Dataset rows ::
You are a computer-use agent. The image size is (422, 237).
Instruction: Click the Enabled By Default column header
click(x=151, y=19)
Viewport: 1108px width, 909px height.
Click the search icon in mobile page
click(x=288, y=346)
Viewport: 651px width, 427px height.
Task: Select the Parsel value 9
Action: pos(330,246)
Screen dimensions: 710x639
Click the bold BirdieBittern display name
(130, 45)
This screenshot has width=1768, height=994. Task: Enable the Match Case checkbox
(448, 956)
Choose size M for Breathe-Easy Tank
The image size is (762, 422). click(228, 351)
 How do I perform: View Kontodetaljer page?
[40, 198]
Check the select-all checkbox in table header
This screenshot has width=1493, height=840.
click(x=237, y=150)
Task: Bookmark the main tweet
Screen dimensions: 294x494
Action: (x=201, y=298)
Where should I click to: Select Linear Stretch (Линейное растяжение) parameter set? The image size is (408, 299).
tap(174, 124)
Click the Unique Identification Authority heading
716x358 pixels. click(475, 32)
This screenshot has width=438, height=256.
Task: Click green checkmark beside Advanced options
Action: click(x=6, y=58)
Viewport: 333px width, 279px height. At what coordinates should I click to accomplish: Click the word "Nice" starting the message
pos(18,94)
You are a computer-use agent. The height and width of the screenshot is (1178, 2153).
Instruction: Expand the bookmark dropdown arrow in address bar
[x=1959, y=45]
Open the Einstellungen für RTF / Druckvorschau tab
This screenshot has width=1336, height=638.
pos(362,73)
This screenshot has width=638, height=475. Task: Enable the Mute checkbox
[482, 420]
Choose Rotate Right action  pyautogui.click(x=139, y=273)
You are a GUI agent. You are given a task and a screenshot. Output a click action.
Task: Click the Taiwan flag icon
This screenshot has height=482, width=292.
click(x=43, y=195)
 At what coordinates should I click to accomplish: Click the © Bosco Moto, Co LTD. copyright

What is asked ::
Give the lines of the items above, from the line containing "This screenshot has width=1768, height=994." through the line containing "Action: click(x=6, y=58)", inclusive, as a Markdown table with the columns No. and Line. Number each line in order, and leave out any blank lines.

The solution ::
| No. | Line |
|---|---|
| 1 | This screenshot has width=1768, height=994. Task: Enable the Match Case checkbox |
| 2 | (448, 956) |
| 3 | Choose size M for Breathe-Easy Tank |
| 4 | The image size is (762, 422). click(228, 351) |
| 5 |  How do I perform: View Kontodetaljer page? |
| 6 | [40, 198] |
| 7 | Check the select-all checkbox in table header |
| 8 | This screenshot has width=1493, height=840. |
| 9 | click(x=237, y=150) |
| 10 | Task: Bookmark the main tweet |
| 11 | Screen dimensions: 294x494 |
| 12 | Action: (x=201, y=298) |
| 13 | Where should I click to: Select Linear Stretch (Линейное растяжение) parameter set? The image size is (408, 299). |
| 14 | tap(174, 124) |
| 15 | Click the Unique Identification Authority heading |
| 16 | 716x358 pixels. click(475, 32) |
| 17 | This screenshot has width=438, height=256. |
| 18 | Task: Click green checkmark beside Advanced options |
| 19 | Action: click(x=6, y=58) |